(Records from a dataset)
════════════════════
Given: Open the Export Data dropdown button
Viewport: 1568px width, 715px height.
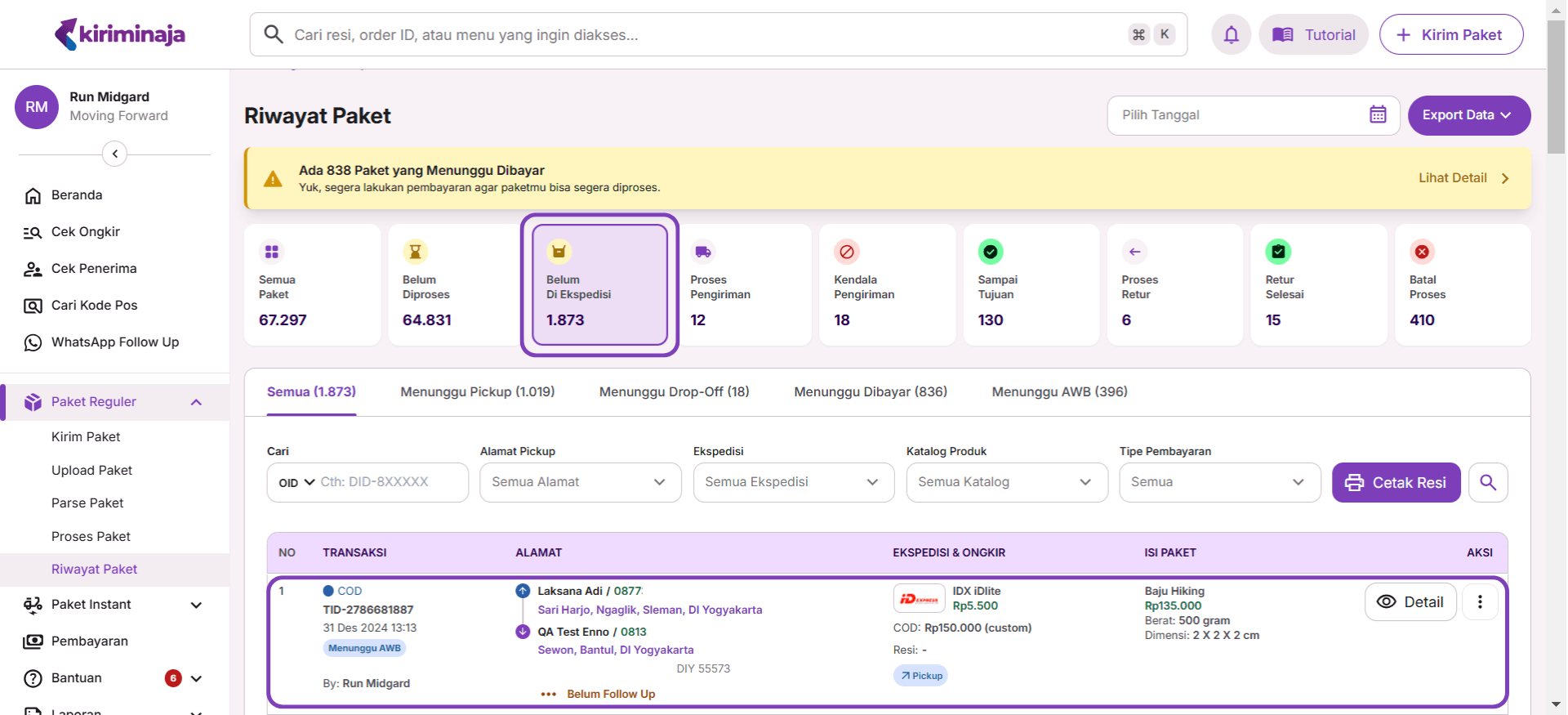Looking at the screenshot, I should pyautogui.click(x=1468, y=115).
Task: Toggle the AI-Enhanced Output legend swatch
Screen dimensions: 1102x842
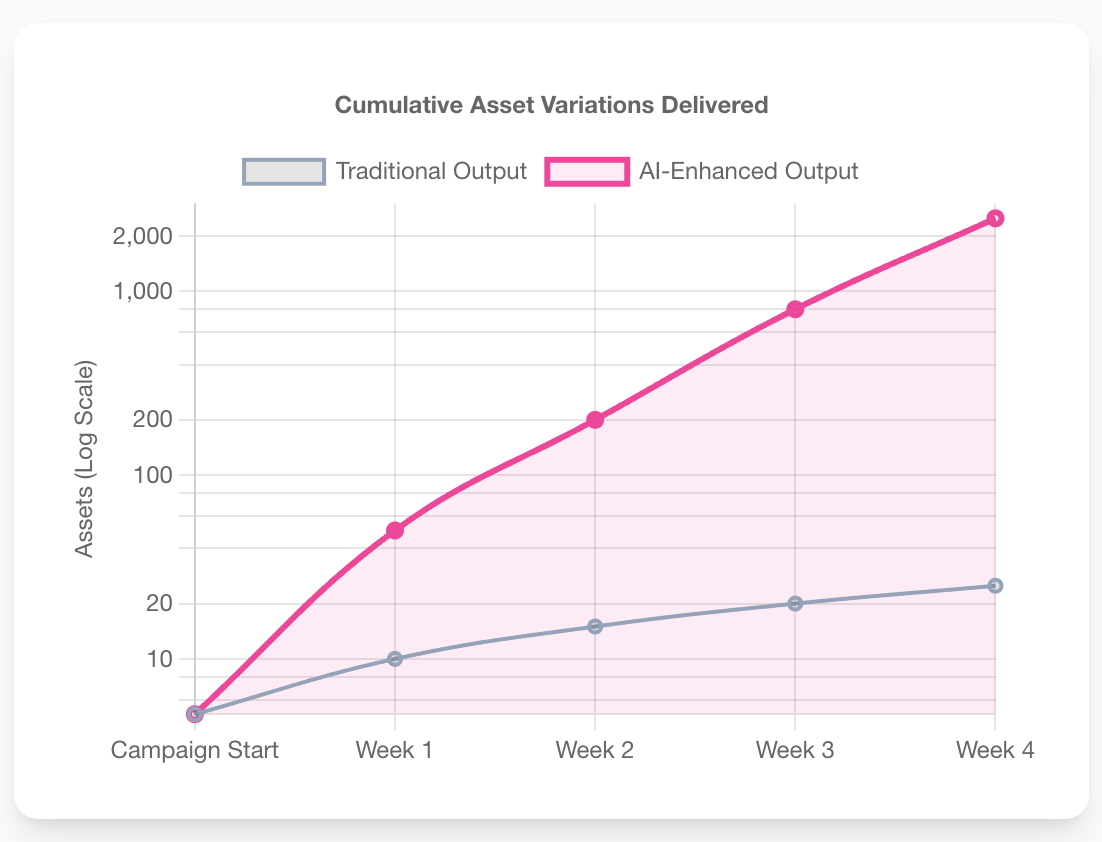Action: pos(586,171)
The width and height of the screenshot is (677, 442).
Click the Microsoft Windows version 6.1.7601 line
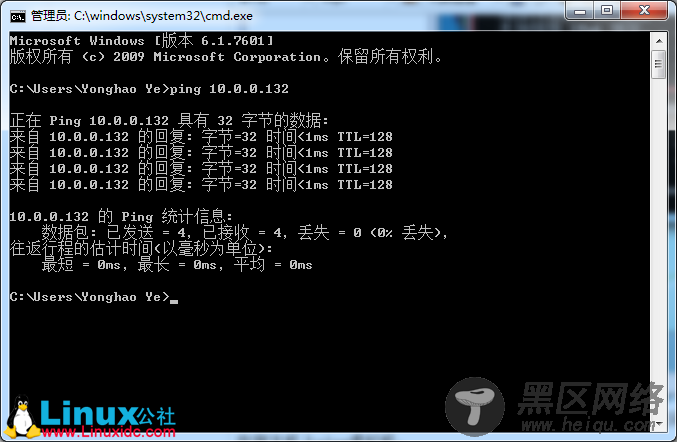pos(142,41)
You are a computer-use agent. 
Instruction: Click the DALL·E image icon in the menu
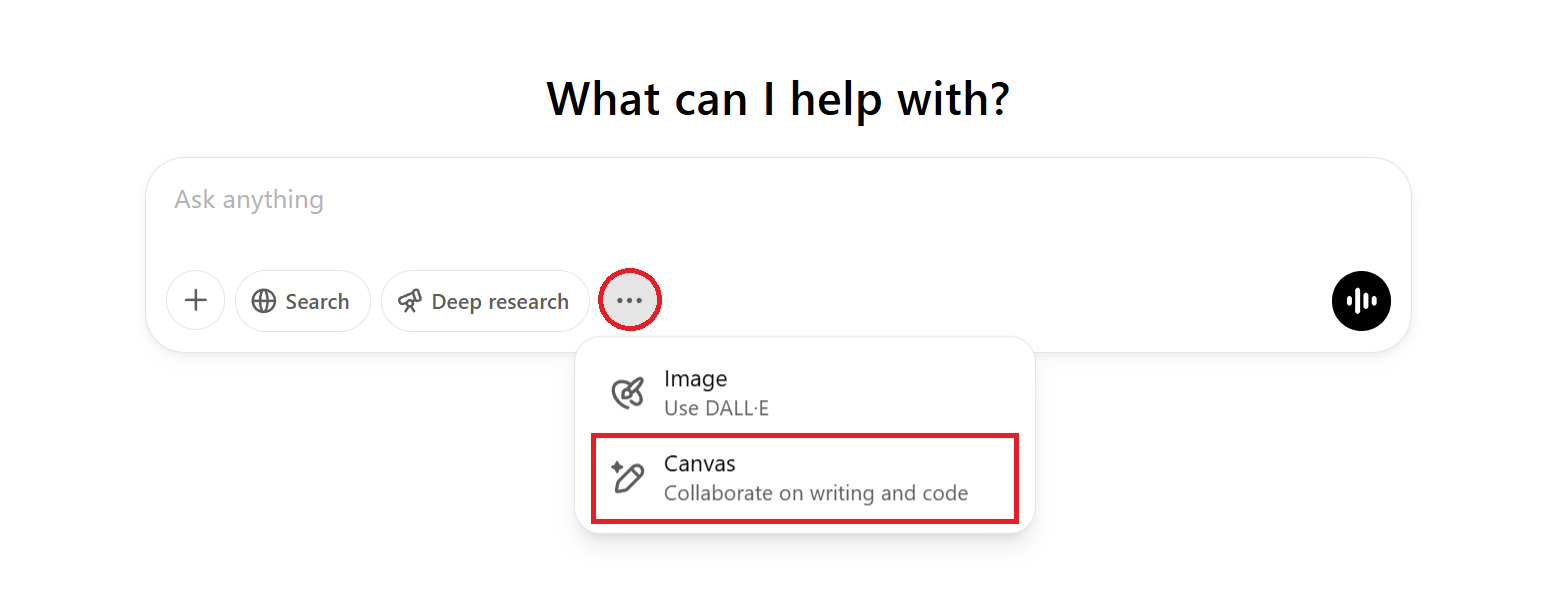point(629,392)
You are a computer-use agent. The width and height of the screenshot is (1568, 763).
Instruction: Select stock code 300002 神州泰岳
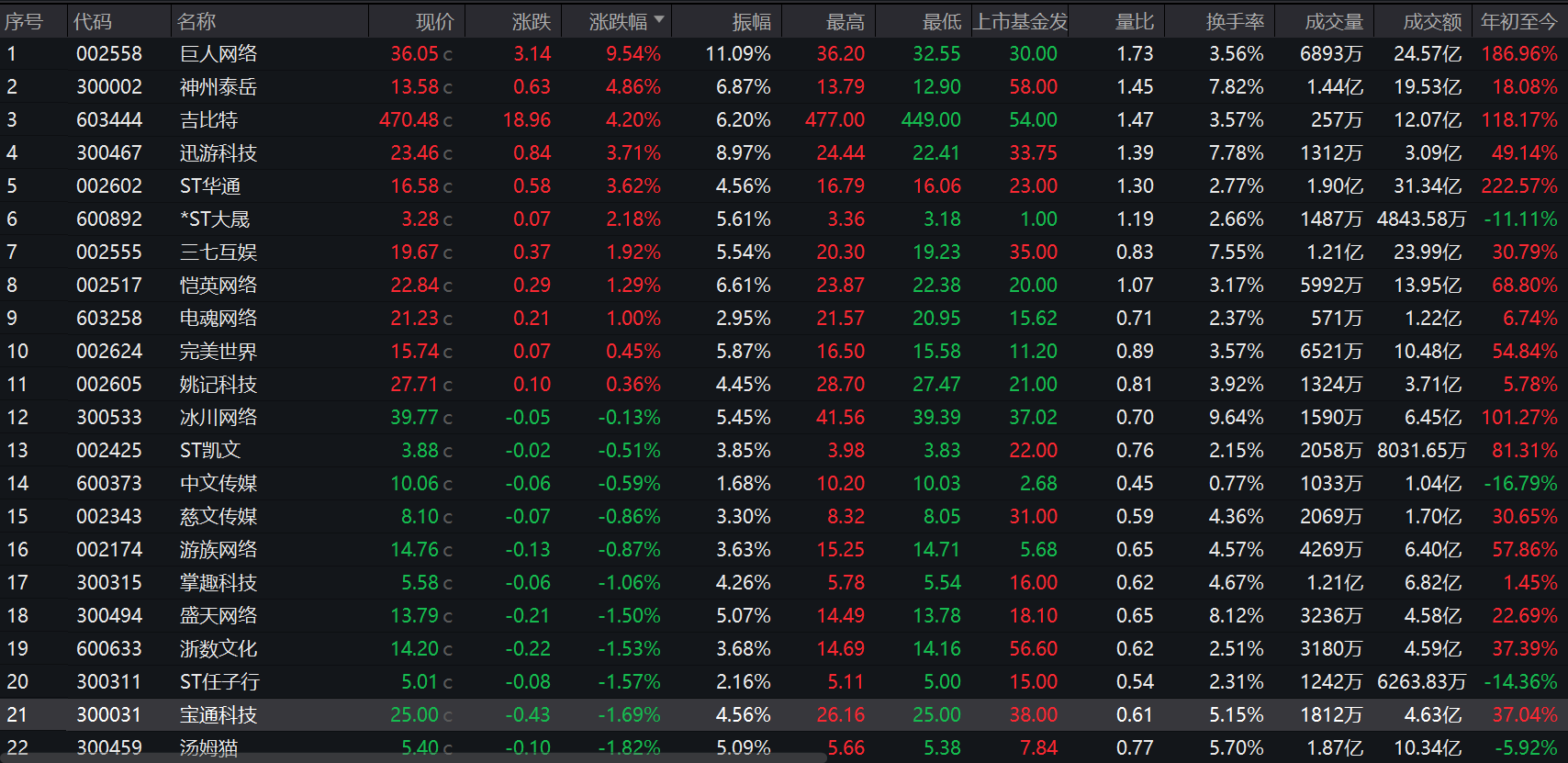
════════════════════
Exercise description: No pictures belong in the answer. It must repeat exactly the lines from the line with "Screen dimensions: 1102x842" through the final line of the records.

Task result:
Screen dimensions: 1102x842
Action: pos(586,171)
The width and height of the screenshot is (677, 442).
Click the Microsoft Windows version 6.1.7601 line
pos(142,41)
You are a computer-use agent. 
Instruction: Click the DALL·E image icon in the menu
point(629,392)
You are a computer-use agent. The width and height of the screenshot is (1568, 763).
Instruction: Select stock code 300002 神州泰岳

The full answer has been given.